--- RECORDED INFORMATION Enclosed Below ---

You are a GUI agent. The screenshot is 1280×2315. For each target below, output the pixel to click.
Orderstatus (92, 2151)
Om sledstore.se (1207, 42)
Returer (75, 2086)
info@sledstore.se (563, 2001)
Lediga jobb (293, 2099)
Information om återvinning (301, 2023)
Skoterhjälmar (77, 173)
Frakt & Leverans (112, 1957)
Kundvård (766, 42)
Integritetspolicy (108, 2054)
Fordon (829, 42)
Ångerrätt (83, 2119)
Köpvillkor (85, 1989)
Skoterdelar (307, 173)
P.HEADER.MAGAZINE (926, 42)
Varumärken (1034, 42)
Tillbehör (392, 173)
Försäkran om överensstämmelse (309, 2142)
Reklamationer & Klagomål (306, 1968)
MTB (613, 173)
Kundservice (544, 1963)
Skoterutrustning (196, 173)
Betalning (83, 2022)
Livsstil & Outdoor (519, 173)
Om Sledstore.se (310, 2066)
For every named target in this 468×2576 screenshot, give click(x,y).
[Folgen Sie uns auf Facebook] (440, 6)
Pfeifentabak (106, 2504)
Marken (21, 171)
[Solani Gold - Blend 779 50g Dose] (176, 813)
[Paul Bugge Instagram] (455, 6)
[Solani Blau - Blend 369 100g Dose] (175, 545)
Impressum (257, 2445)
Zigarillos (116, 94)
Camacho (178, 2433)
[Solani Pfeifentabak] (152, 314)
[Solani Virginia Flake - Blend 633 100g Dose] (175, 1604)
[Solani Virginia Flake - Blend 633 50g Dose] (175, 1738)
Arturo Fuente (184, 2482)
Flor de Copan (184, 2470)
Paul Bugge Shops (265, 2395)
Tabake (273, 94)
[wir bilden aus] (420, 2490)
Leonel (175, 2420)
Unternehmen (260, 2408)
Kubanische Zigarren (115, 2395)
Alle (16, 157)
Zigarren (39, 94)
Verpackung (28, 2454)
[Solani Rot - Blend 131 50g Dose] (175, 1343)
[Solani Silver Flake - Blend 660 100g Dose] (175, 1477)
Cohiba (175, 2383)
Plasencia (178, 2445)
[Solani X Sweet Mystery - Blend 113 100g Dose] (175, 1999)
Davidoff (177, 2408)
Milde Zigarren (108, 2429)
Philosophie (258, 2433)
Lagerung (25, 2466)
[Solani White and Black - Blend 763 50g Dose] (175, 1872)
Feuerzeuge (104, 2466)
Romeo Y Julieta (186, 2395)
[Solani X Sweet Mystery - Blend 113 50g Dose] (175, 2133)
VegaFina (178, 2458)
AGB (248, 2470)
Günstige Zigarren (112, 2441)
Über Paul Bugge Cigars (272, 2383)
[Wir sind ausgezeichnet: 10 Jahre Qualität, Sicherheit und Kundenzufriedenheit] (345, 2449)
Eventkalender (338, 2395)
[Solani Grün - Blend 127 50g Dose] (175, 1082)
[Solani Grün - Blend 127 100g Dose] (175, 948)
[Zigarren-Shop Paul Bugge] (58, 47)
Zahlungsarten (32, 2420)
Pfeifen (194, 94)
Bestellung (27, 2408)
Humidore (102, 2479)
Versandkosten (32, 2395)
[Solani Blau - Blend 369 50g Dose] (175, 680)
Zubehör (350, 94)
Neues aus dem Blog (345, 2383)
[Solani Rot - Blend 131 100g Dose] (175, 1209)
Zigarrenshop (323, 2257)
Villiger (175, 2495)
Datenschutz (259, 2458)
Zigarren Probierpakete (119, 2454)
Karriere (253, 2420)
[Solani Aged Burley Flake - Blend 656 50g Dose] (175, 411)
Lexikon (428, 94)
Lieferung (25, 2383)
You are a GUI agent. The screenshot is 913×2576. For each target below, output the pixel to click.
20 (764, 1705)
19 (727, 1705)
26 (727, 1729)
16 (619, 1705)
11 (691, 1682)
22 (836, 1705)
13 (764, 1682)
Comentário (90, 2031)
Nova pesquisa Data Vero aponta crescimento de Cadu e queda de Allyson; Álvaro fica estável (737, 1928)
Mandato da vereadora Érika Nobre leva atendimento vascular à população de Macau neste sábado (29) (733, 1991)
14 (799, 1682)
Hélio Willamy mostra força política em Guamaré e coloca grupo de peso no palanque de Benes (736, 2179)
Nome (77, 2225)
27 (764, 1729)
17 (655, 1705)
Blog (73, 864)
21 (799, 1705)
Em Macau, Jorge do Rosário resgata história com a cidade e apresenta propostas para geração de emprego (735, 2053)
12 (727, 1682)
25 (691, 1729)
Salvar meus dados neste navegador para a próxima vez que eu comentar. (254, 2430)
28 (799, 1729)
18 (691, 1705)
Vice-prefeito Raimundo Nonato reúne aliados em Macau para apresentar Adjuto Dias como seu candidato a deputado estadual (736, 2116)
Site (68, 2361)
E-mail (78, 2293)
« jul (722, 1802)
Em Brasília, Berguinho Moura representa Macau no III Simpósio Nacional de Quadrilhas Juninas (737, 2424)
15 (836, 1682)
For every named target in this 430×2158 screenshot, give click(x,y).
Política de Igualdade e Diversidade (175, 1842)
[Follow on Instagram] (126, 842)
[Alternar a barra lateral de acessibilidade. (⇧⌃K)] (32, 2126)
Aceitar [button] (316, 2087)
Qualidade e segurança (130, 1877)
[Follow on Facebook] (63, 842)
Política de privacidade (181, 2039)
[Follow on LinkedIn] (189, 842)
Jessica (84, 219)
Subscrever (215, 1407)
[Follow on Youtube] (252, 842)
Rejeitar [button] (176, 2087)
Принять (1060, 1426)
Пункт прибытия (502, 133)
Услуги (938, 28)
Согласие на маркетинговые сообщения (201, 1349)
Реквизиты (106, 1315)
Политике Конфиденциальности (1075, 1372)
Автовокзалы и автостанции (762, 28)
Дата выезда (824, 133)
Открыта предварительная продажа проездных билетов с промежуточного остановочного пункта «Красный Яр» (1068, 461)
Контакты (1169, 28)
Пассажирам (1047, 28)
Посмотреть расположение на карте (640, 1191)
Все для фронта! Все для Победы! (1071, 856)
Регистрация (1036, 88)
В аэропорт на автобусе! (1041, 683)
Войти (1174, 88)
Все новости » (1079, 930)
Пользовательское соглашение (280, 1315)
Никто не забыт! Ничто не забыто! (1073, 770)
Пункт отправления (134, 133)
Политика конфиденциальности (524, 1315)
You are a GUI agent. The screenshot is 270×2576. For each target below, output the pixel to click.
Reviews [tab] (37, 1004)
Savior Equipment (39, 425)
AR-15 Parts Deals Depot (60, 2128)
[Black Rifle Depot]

--- End of Enclosed RECORDED INFORMATION ---

EXERCISE AIM:
Scan the records for the string "Facebook". Copy each line in which it appears.

TASK SOLUTION:
[Folgen Sie uns auf Facebook] (440, 6)
[Follow on Facebook] (63, 842)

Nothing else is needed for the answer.